Tuesday, March 15, 2011

Video Processing Project

A video records the emitted and/ or reflected light intensity from the objects in a scene that is observed by a camera. When the scene is observed by a camera, only those wavelengths to which the camera is sensitive will be visible.
A video is sequence of images being shown. In video these images are called frames and the amount of images shown per second are frames per second. The more frames per second the video has, the more realistic and statistic it will appear.
The color value at any point in a video frame records the emitted or reflected light at a particular 3-D point in the observed scene. A color video should be specified by three functions, each describing one color component, in a tri stimulus color representation. A video in this format is known as component video.

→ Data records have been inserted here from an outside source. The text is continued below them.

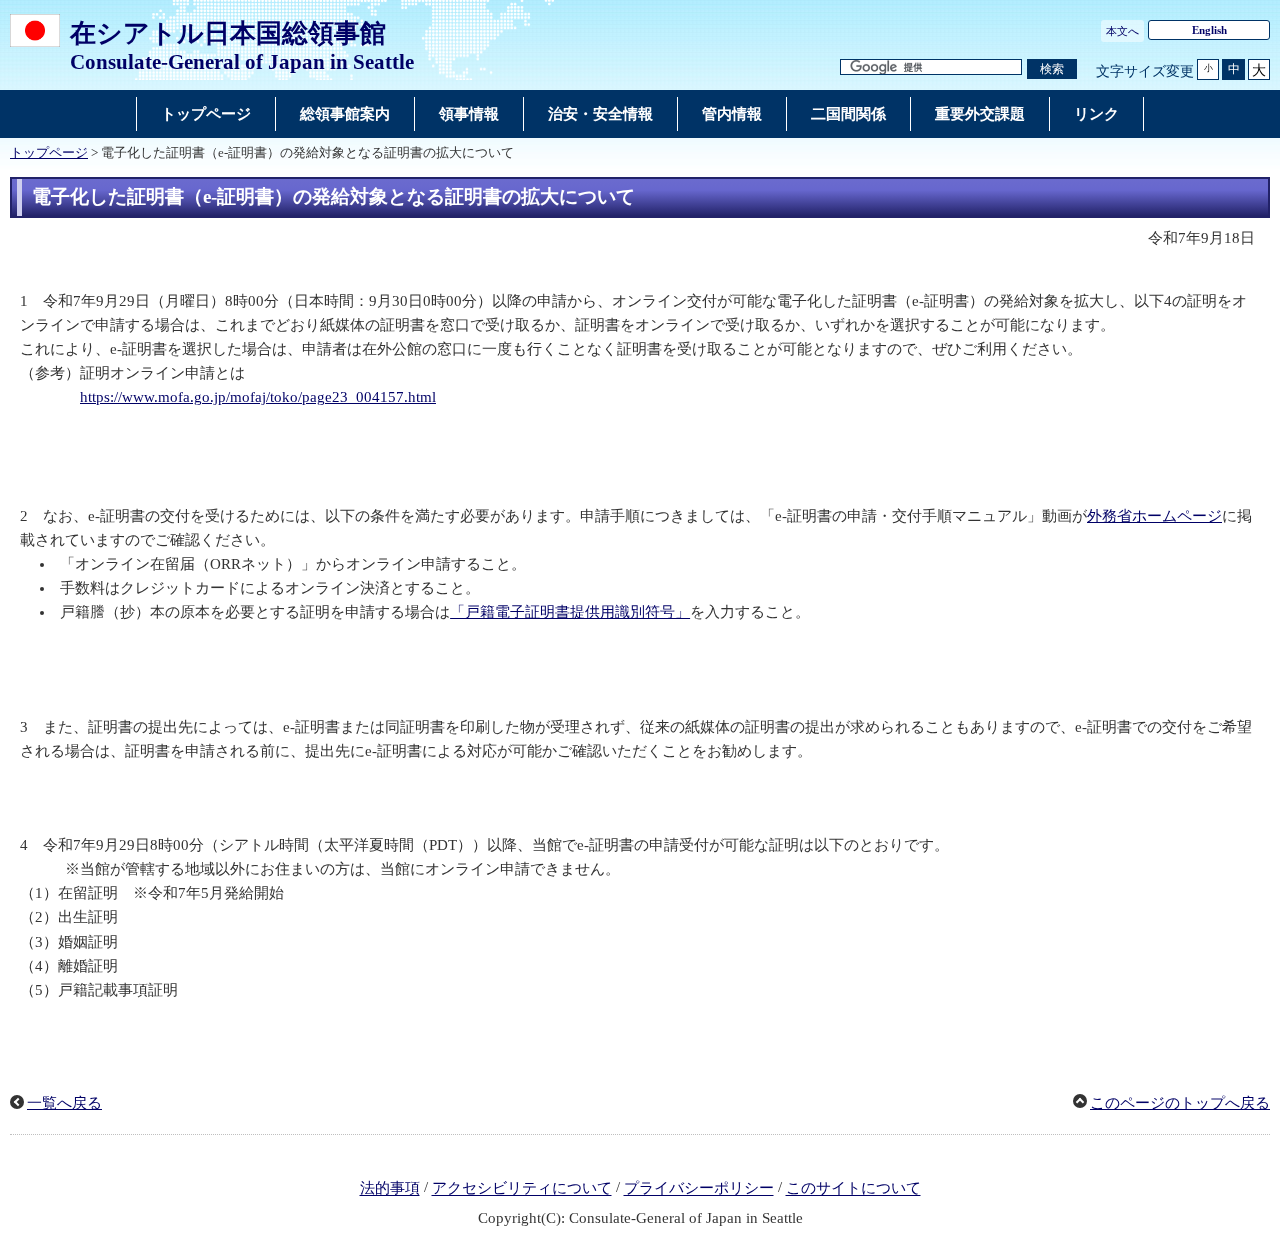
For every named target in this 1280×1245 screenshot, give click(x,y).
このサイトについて (853, 1189)
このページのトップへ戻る (1180, 1103)
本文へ (1122, 31)
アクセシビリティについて (522, 1189)
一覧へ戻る (64, 1103)
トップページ (49, 153)
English (1209, 30)
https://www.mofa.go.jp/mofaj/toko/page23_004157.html (258, 397)
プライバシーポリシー (699, 1189)
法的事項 (390, 1189)
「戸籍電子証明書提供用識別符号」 (570, 612)
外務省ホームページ (1154, 516)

To conduct video processing, it is necessary to define an objective criterion that can measure the difference between the original and processed signal. This is especially important, for example, in video coding applications where one must measure the distortion caused by compression. Ideally such a measure should correlate well with the perceived difference between two video sequences. Most video processing systems are designed to minimise the mean square error (MSE) between those two video sequences. For video, the MSE is computed separately for each colour component.
In all video processing applications- from production, storage, transmission and reception-video technology is quickly being replaced by its digital video counter part. A typical studio video processing function includes accepting uncompressed video and manipulating it and either storing it on a server or compressing it for transmission. Typical processing functions include scaling, de-interlacing, chroma resampling, color space conversion and mixing.